#麦わら帽子
暑い夏
僕らはあぜ道を進んでいる
この日は日差しが強くて、君のことを見ようにも
目を細めなきゃいけないくらい眩しかった
君は麦わら帽子を被りワンピースの裾を翻しながら
僕のことなんてお構い無しに進んでいく
「早くおいで!
この先にもっと凄いところがあるんだから!」
振り返りながら僕にそういった
君が指す先は木々が茂っている
「わかった!」
と言って流れる汗も気にせずに
君の背中だけを追いかける
追いかけ続けて追いついた時
小高い野原になっていた
よく見ると先の方に君の姿が見える
「やっと追いついたよ」
そう言いながら前を見るとひまわり畑が広がっていた
「これが見せたかったんだ!」
その声を聞き、横を見ると
君の姿はなかった
ふと自分の手を見てみると
夏にいつも被っていた君の麦わら帽子がしっかりと
握られていた。
#終点
勉強や趣味、スポーツ……
娯楽や学習の中で終わりがあるもの、無いもの
どちらも存在している。
でも終わりがあるものは自分で決めなければならないし、無いものは自分が飽きない限り終わることは無い。
その中で唯一、終わりが確実にあるもの。
『人の一生』、いわゆる『人生』だ。
これだけはどんなに足掻こうといつかやってくる。
人生100年時代の今でも。
じゃあその中でどう生きるのか。
それが最期の時後悔するかしないかの違いになると思う。
そしたら人生の終点まで必死に生きて
色んなことやって楽しく終わりたい。
「ねぇ、運命の赤い糸で繋がってるって言われたら信じる?」
ある時君はそう言った。僕にはどういうことなのか、どんな意味があって言ったのか分からなかった。

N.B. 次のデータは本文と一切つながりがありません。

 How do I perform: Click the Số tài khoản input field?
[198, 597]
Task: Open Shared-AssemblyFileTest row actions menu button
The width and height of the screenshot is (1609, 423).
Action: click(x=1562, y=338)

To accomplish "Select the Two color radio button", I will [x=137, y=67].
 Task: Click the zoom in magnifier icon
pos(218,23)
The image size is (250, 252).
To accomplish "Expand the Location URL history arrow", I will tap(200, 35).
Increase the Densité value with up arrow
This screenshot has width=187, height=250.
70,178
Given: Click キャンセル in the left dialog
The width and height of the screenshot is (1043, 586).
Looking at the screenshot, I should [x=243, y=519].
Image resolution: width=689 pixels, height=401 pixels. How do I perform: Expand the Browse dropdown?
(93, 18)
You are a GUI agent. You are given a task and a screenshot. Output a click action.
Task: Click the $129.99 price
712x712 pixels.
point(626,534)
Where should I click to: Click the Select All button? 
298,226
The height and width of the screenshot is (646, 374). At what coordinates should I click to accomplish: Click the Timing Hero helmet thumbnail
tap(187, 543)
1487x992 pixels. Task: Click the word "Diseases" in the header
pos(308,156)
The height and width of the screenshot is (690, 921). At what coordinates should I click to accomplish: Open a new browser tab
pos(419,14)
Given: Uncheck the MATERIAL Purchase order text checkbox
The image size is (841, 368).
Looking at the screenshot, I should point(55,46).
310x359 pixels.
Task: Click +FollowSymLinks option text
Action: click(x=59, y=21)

「信じてる人はいるんじゃない?僕は運命論なんて信じないけどね」
僕はそう冷たく言い放った。少し君の顔を伺うと何故か悲しそうな目をしていた。
「そっか。人それぞれだもんね」
君は辛そうに笑った。
そう言ってから君の姿を見ることは無かった。
あれから、あの会話してから、僕の時間は止まったまま。今になって君のことが大切だったなんて言っても遅い。それでも僕は君と繋がっていたことを嬉しく感じる。あの会話は僕が赤い糸の話を少し信じるようになったきっかけの話。
最後に会ったのはいつだったかな
ずっと大切な存在になると思ってたのに。
君のこと忘れたくないと思っていたのに。
どんどん記憶は薄れていく。
でも、最後に会った場所は覚えてる。
それは、夜空の下、星が綺麗に見える夜だった。
1年後
正直、最近はこれからの自分がどうなっているのかなんて想像は出来ないでいる。
小さい頃はこうなってるのかなって簡単に想像出来ていた。考えてみればそれって凄いことだったのかもしれない。だって未来のことに期待して、考えることが出来てるんだから。それが出来ない理由って世の中のことを少しずつ知ってきてしまっているからだと思う。
それって少しずつ大人になっている証拠でもあるけど。そのことを意識しちゃうとなんだかちょっと寂しいよな。
だから私は1年後のことはあまり考えないでいる。今よりも大人になって、できることが少しでも増えてたら、覚えたことが少しでもあったらいいかなって思う。その間に大人になっていくものだと思う。
別に大きなことを成し遂げなくても、活躍しなくても、1年という長いようで短い間で何をしようと必ずやってくる。それだったらちっちゃい目標を考えた方が楽じゃないかな。それで1年後少しでも成長や変化が出ていたら、儲けものなんじゃない?長い目で見たら1年なんて短いんだから。